» **Exercise**: Update the part of the data that opens with the line containing "You are a GUI" and closes with the end of the data. Replace "pixel" with "point", leave everything else unchanged, and return only that part.

» **Information given**:

______

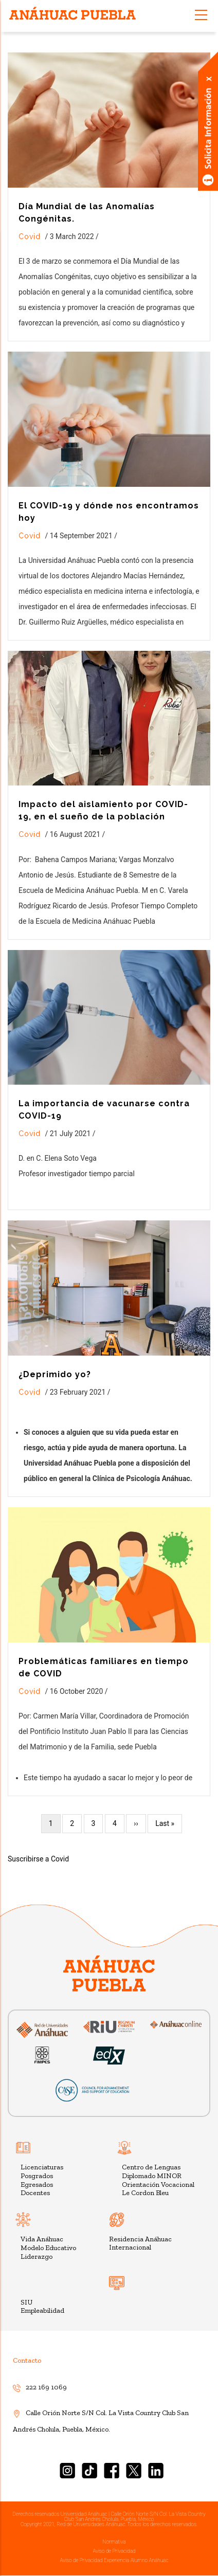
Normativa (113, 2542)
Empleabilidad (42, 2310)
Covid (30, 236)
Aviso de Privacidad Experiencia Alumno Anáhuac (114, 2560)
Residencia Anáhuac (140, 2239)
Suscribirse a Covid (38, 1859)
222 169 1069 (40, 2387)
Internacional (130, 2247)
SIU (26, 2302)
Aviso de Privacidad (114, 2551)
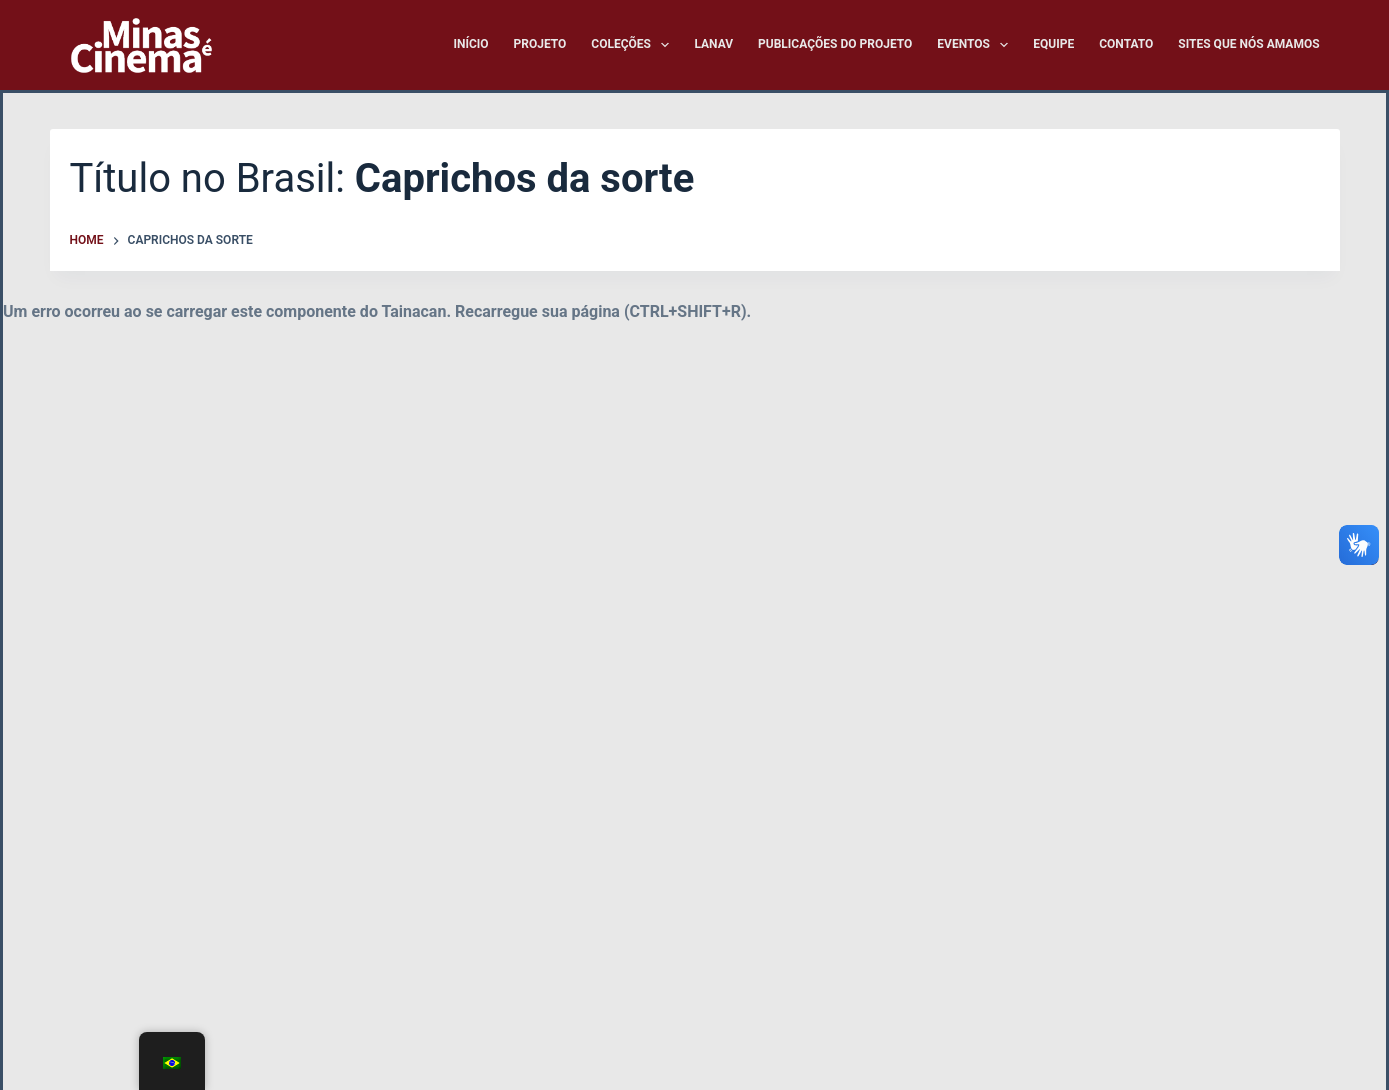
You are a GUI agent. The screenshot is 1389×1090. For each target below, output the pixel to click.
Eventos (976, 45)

______

» **Solution to the exercise**:
You are a GUI agent. The screenshot is 1389×1090. For each target below, output the point to click.
Eventos (976, 45)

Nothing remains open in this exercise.